## [ПИСЬМЕННОЕ ЗАДАНИЕ]
Перечислите все речки, которые упомянуты в приведенном ниже отрывке о перегоне гуртов баранов.
═════ ВЫБРАННЫЙ ТЕКСТ ═════
Купленные в разных местах гурты баранов сгонялись главным образом к Общему Сырту — на речки Чуган, Деркул и Ембулатовку; это с форпоста Сорочика[173][174]. Тут за прогон скота по степи никому ничего не платили. Зато нередко бывали случаи, когда казаки или башкиры нападали на приказчиков и рабочих при гуртах, били их нагайками и силою вымогали дань за то будто бы, что при прогоне скота испорчены луга, которых казаки никогда не косили. Если рабочие останавливали стада для пастьбы по хребтам гор, то казаки и башкиры на то не сетовали. Одному приказчику давалось обыкновенно два гурта, каждый по 900 баранов, и при них 6 человек рабочих: два передовых или гуртоправов и четверо так называемых задних; был еще кашевар. Давалось им три повозки с тремя упряжными лошадьми для клади и провизии, да сверх того 4-я лошадь — верховая. Бывало, ранним утром, когда солнце только что обогреет степи, баранов поднимут и погонят со стану. Гуртовой, идя впереди баранов, помаленьку начинает разгонять их, чтобы они шли реже, не скучиваясь; задние рабочие подгоняют отставших от гурта, но делают это осторожно, с известной сноровкой, чтобы не испугать весь гурт, который расходится иногда, особенно по хорошей траве, в ширину более полверсты. При этом гуртоправ старался приучить баранов идти рядами, стройно, в порядке. Опытные гуртоправы весьма скоро достигали того, что бараны слушали их, как солдаты своих командиров. В течение дня несколько раз давался скоту отдых. В это время гуртоправ быстро осматривал баранов, отыскивая, нет ли между ними больных; если таковой находился, его тотчас отделяли от гурта, чтобы другие не заразились, и лечили. Пастбища выбирались, понятно, с хорошей, сочной травой.
Вообще, в продолжение всего пути приказчик, гуртоправ и рабочие заботились всеми мерами о хорошем продовольствии скота, чтобы бараны были жирные, шерсть на них чистая и мягкая. Вечером, с закатом солнца, гурты останавливались на ночлег; для этого место избиралось такое, чтобы и пастбище было тучное, и водопой обильный. В этих именно видах заблаговременно нанимались некоторые степи, с платою по уговору. Так шло дело до города Бугуруслана, куда приходили гурты никак не позднее второй половины июля месяца. Здесь стригли с баранов шерсть и отправляли ее в Выездную слободу. От Бугуруслана гурты прогонялись или на Симбирск, или к Бугульме и Казани.
═════ ДАННЫЕ ═════
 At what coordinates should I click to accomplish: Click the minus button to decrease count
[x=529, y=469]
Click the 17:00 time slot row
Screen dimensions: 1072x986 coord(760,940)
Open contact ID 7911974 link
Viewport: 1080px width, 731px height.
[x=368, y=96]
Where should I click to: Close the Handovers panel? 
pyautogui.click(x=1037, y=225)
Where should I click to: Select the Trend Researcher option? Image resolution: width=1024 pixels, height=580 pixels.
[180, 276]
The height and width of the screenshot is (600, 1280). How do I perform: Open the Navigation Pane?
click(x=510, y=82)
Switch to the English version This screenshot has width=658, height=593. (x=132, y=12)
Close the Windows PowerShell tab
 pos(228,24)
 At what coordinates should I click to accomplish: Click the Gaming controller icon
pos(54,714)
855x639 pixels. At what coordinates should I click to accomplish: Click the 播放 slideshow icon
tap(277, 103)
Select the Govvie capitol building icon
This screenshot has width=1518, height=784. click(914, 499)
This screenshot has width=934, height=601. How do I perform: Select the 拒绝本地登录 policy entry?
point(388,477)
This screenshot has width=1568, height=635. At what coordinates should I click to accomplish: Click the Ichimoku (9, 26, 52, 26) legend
═════
## [ОЖИДАЕМЫЙ ОТВЕТ]
Чуган, Деркул, Ембулатовка.